Don't try to outpace God. Even Paul, after his conversion, had some years of obscurity as he was coached and prepped by God for his major assignment of spreading the Gospel among the Gentiles. 

When we are in a hurry, we miss out on what God wants to do. Depth takes time. It cannot be hurried! Many leaders mistake short-term success for long-term effectiveness. This is often true of highly gifted ministry leaders who are so driven to prove they can succeed that they do not take the time to develop a deep core. They settle for surface wins.

We may be in a hurry, but God isn't, and His timetable is the one that will allow us to have the most significant impact. 


Tuesday, January 31, 2023

What is growing in your organization's culture?

 


Organizational culture and what it looks like is a critical component of any for-profit or not-for-profit enterprise. And you can be sure that your culture is growing either health or dishealth that will impact your organization. In fact, Culture is never neutral. It either contributes to a healthy organization or creates dysfunction and frustration. With culture, there is no neutral ground. 

Everyone who has worked anywhere has stories about culture. Many of them are unhealthy. The question is, why does dysfunctional culture so often get ignored? Why do leaders not deal with unhealthy aspects of their organization's culture?

Because culture sits in the background as an invisible, silent backdrop, we can simply get used to what it is without asking why or noticing its lack of health. We say about difficult people, "They are just like that," rather than asking why we tolerate their behavior. We get used to and content with what is rather than asking what could be. 

We may even have a level of cynicism about people or situations that frustrate us but assume nothing will ever change. We learn to accept substandard behaviors or lack of excellence and follow through. We are not surprised or bothered by unproductive meetings or unkept promises. We are used to what is. 

This is why there are often deep pockets of dysfunction in organizations, sometimes around one unhealthy individual that doesn't get addressed, yet it infects the whole. These pockets of dysfunction are like a petri dish of bacteria that is growing ugly stuff, but we are so used to it that we hardly notice. 

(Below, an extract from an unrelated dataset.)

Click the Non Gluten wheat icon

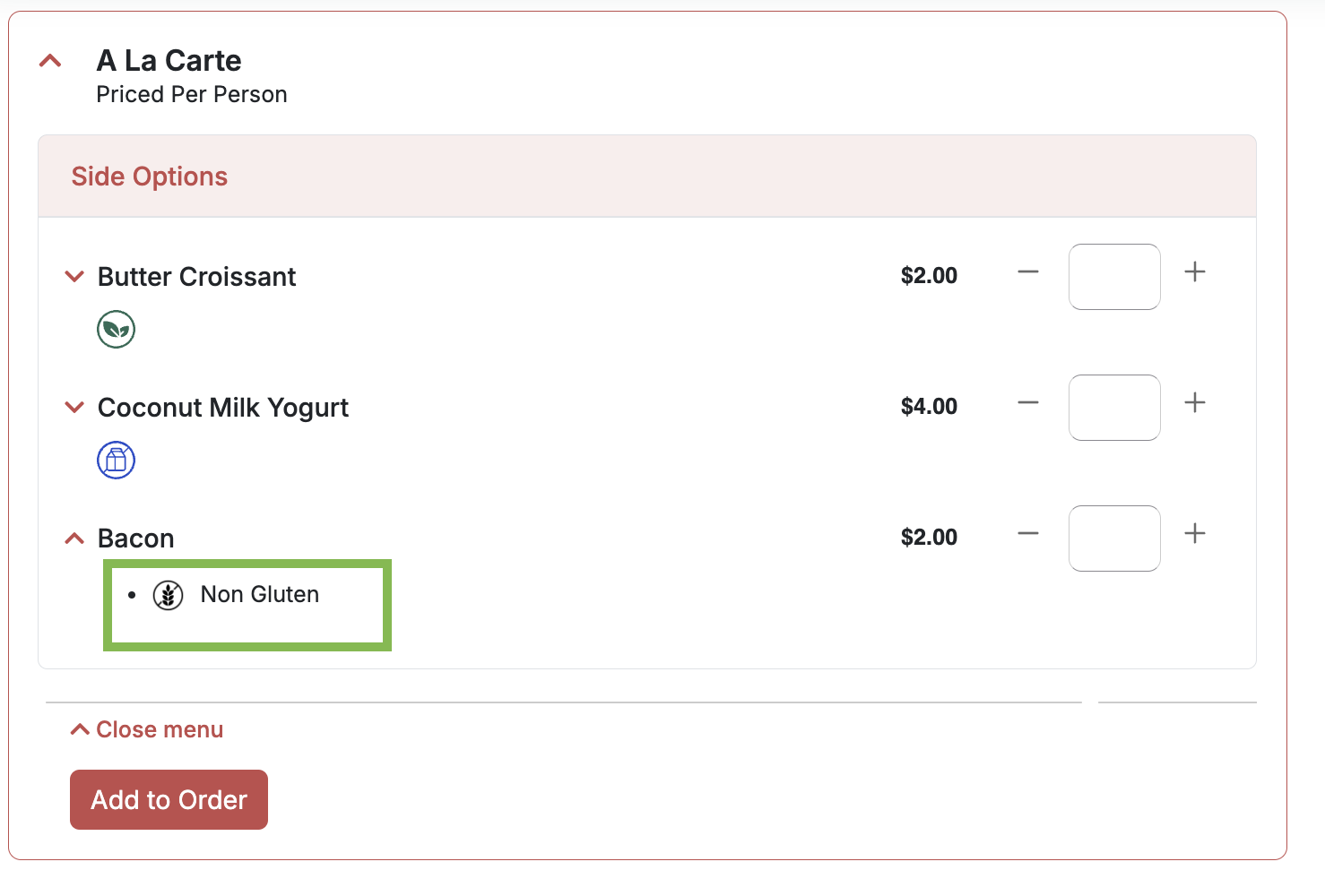click(x=169, y=595)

Sometimes, an organization's dysfunctional culture is so obvious that all see it. In other cases, that dysfunction is like a quiet illness permeating the company. Those pockets of dysfunctional culture create dysfunctional organizations which impact every individual, every team, and everything they do. 

Try a small experiment. Ask your coworkers or staff these three questions:

  • If you could change three things about your workplace, what would they be?
  • If you were in charge, what would you do differently?
  • How would you rate the health of our culture on a scale of one to ten, with one being the lowest and ten being the highest? Why did you pick that number? What would make your score higher?
These questions and their answers are all about the culture and practices of your workplace. Some would object that the questions ignore many good things. That is probably true, but it is not the good things that create issues in an organization. Rather, it is the problematic things! If you focus on dealing with dysfunction and dishealth, along with a set of agreed-upon behaviors and attitudes, the culture of your organization will improve significantly over time. The result will be a more engaged workplace.